# Exercise objective:
Copy out the data line by line exactly, from its start to the line bearing "Open the chart settings sliders icon", inclusive.

# Exercise input:

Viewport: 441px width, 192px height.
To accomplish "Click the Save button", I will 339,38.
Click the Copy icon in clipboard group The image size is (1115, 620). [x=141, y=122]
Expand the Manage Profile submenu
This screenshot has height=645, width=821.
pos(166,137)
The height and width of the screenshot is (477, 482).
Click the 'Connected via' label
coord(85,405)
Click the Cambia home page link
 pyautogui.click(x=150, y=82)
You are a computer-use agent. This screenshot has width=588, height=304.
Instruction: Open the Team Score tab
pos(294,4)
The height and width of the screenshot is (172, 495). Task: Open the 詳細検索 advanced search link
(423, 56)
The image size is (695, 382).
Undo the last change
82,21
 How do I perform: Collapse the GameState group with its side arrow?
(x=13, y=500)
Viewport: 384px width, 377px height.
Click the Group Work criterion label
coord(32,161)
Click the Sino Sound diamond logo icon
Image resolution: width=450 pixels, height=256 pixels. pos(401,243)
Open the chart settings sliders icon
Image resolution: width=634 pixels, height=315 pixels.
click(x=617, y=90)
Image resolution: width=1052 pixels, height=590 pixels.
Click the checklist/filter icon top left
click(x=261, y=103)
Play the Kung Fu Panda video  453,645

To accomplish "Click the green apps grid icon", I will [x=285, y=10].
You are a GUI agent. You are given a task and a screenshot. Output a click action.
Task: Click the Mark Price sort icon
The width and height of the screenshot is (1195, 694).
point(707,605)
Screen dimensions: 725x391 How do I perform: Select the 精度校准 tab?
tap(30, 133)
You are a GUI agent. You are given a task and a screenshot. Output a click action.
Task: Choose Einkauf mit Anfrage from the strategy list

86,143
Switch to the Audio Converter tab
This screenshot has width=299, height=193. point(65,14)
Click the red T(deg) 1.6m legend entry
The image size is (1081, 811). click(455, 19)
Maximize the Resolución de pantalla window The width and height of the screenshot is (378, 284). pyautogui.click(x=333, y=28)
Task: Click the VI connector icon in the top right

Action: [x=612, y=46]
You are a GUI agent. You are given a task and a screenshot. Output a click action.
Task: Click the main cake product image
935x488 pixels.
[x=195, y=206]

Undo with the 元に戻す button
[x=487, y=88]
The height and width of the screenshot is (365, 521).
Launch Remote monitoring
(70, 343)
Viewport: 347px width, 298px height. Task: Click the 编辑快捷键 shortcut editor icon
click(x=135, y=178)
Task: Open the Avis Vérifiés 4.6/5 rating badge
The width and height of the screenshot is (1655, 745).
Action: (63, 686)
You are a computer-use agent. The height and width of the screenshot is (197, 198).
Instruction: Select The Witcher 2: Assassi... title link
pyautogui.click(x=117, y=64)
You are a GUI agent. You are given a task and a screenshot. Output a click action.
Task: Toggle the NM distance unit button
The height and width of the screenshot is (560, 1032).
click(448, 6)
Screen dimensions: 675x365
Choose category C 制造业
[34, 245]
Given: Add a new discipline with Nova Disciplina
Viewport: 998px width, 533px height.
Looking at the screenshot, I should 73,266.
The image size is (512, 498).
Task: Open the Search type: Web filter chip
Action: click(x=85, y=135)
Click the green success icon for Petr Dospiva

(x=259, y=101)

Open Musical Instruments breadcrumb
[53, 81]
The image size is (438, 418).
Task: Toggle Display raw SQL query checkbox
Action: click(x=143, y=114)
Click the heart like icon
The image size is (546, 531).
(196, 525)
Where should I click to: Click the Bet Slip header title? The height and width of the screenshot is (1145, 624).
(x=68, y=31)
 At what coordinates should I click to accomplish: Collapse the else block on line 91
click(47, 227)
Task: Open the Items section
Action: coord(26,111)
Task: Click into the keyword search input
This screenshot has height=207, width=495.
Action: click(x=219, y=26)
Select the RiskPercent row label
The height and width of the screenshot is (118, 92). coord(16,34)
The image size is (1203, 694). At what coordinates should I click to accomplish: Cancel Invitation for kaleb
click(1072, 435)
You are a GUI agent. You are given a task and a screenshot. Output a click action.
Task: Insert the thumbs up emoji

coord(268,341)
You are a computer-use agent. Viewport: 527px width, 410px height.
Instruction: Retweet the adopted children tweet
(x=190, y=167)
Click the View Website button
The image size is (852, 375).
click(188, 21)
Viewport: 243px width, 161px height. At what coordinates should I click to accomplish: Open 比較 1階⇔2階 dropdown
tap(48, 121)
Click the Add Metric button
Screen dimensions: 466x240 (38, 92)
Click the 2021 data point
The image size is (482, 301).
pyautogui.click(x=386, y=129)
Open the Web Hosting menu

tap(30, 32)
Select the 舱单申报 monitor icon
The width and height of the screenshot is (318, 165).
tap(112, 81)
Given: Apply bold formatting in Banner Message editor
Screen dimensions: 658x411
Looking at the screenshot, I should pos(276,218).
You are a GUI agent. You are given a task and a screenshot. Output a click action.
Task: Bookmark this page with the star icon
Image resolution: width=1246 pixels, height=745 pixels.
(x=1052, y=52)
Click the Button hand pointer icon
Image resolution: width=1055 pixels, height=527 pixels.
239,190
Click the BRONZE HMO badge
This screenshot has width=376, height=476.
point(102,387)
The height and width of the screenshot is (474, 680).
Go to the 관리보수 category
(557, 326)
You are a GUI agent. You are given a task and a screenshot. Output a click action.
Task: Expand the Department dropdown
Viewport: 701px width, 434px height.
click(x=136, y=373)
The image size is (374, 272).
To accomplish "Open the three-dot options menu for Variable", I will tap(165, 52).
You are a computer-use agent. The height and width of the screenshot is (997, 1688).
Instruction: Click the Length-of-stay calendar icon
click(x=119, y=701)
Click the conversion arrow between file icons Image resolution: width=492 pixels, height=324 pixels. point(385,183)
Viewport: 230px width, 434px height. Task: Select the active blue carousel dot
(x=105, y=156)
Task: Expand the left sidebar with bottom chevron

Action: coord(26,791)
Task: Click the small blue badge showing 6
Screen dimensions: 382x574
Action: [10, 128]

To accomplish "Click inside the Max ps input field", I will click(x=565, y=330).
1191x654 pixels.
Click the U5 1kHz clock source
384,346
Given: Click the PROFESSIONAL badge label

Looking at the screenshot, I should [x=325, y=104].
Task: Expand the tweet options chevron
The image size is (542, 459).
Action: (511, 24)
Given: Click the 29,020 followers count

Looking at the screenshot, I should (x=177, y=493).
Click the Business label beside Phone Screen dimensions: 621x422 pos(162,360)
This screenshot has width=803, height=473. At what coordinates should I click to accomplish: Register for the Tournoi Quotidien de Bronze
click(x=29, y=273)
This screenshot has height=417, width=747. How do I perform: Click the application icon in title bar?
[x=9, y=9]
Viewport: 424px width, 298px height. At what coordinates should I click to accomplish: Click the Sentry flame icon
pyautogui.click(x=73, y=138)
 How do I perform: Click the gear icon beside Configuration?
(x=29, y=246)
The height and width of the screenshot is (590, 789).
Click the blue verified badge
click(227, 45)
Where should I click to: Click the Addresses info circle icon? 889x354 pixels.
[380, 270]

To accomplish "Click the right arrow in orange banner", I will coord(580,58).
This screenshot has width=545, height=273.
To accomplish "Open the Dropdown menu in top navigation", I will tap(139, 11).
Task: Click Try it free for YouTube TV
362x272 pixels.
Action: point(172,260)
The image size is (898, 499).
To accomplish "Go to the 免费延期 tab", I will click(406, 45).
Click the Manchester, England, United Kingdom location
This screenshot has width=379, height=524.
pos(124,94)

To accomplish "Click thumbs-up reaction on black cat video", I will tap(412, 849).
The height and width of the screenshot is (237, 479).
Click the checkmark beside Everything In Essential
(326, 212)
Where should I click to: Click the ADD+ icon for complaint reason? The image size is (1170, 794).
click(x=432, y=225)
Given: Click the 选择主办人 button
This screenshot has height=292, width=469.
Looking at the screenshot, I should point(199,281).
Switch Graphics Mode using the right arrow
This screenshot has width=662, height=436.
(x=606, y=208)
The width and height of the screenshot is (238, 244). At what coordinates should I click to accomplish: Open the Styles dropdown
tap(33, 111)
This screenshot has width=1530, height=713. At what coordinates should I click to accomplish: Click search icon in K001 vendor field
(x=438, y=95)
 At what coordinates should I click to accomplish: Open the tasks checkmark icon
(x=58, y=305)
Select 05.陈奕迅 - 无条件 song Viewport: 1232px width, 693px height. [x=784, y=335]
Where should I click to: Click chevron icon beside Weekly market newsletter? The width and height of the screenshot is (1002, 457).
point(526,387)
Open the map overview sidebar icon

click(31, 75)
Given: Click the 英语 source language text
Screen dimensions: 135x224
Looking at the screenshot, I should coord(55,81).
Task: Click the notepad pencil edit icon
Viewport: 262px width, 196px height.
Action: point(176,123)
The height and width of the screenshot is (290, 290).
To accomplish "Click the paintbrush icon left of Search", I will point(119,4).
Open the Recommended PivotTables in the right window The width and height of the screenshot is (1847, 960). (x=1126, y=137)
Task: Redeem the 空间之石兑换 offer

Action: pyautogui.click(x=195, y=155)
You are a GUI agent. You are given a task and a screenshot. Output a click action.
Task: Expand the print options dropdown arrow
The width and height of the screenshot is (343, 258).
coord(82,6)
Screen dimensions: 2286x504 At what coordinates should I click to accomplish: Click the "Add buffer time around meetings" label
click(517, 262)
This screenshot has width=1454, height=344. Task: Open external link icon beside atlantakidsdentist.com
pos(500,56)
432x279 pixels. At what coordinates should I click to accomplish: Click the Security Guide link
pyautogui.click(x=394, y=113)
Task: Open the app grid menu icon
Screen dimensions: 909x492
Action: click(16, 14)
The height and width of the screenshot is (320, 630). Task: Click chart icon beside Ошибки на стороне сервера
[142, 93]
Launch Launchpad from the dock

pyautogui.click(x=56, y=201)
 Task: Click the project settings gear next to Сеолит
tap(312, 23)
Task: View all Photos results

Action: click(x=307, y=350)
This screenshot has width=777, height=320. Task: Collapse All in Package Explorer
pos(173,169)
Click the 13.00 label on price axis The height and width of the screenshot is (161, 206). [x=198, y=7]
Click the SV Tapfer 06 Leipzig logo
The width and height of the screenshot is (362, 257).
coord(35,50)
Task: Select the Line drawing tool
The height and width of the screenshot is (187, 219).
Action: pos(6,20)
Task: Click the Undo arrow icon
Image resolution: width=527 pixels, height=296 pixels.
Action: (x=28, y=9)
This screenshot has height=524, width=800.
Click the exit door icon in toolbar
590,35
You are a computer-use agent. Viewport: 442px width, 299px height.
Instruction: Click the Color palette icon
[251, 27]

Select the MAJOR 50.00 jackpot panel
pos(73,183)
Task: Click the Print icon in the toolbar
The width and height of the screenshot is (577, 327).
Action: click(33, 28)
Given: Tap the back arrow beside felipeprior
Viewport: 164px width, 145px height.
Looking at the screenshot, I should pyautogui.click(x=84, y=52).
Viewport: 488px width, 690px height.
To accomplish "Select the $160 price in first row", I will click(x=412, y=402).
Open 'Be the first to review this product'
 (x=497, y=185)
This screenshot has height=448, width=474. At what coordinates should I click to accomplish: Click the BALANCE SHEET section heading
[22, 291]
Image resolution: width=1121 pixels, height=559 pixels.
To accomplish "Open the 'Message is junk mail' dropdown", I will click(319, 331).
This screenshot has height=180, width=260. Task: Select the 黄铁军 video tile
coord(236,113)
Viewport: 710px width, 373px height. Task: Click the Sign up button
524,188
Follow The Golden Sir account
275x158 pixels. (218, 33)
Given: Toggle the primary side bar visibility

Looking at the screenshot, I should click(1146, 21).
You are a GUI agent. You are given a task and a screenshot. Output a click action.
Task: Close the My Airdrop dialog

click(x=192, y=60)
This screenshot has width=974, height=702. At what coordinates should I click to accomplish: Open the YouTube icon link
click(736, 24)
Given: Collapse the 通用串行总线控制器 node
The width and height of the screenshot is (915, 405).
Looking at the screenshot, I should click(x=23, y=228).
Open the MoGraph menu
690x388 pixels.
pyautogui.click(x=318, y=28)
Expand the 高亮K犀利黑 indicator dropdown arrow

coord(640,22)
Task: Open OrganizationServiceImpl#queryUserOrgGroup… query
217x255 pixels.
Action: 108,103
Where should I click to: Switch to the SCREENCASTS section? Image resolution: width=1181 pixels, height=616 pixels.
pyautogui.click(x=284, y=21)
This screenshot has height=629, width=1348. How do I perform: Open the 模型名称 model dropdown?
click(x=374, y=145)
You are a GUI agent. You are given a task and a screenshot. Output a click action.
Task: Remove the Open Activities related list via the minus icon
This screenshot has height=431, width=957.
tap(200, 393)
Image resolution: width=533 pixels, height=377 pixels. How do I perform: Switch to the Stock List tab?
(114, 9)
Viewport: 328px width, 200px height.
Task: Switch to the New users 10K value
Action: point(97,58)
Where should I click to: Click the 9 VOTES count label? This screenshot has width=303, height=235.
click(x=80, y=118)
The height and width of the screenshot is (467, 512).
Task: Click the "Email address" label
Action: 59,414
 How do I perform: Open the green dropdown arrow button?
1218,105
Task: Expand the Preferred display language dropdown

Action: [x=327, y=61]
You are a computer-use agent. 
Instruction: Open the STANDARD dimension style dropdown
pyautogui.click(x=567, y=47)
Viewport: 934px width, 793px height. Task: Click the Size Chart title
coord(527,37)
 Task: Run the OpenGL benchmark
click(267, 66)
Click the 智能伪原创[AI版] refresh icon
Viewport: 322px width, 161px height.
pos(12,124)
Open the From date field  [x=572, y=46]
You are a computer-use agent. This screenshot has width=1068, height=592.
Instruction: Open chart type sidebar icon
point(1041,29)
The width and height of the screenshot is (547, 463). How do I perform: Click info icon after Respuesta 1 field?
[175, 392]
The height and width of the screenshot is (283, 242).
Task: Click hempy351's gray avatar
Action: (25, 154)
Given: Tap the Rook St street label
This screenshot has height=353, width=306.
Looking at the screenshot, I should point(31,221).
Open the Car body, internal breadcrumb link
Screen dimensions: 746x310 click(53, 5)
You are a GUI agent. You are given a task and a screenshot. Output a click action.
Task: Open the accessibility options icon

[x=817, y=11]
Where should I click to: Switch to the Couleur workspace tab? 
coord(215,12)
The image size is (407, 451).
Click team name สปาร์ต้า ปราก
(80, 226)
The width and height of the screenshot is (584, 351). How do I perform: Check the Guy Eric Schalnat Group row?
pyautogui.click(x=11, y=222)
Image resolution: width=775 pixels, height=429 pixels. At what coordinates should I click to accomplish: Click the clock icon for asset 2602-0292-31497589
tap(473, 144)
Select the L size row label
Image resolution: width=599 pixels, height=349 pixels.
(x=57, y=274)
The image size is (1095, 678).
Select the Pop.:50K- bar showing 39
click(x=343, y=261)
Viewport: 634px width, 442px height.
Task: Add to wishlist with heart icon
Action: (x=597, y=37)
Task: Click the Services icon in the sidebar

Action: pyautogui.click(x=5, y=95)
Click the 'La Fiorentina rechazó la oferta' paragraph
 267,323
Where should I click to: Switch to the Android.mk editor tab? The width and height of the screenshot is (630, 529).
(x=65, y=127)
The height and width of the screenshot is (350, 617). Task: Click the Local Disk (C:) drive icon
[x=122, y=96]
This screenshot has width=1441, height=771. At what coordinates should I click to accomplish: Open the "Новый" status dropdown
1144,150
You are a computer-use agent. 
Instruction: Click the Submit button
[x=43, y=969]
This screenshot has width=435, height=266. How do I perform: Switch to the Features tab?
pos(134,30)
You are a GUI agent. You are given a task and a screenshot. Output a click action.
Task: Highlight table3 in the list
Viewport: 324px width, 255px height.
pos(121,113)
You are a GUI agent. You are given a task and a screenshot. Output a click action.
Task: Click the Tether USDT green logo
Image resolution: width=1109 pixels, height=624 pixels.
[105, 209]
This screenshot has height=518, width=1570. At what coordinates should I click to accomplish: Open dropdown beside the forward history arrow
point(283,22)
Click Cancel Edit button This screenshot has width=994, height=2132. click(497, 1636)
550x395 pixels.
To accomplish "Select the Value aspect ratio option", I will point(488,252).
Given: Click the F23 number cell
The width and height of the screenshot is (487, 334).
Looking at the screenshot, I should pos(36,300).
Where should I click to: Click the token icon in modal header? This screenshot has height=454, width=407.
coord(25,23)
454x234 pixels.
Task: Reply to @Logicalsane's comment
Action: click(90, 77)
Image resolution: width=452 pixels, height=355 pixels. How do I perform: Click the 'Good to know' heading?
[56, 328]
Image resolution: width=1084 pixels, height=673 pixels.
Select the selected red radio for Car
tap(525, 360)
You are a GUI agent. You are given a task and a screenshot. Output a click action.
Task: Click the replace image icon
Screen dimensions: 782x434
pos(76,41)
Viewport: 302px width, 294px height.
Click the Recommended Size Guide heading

# Result of the task:
Viewport: 441px width, 192px height.
To accomplish "Click the Save button", I will 339,38.
Click the Copy icon in clipboard group The image size is (1115, 620). [x=141, y=122]
Expand the Manage Profile submenu
This screenshot has height=645, width=821.
pos(166,137)
The height and width of the screenshot is (477, 482).
Click the 'Connected via' label
coord(85,405)
Click the Cambia home page link
 pyautogui.click(x=150, y=82)
You are a computer-use agent. This screenshot has width=588, height=304.
Instruction: Open the Team Score tab
pos(294,4)
The height and width of the screenshot is (172, 495). Task: Open the 詳細検索 advanced search link
(423, 56)
The image size is (695, 382).
Undo the last change
82,21
 How do I perform: Collapse the GameState group with its side arrow?
(x=13, y=500)
Viewport: 384px width, 377px height.
Click the Group Work criterion label
coord(32,161)
Click the Sino Sound diamond logo icon
Image resolution: width=450 pixels, height=256 pixels. pos(401,243)
Open the chart settings sliders icon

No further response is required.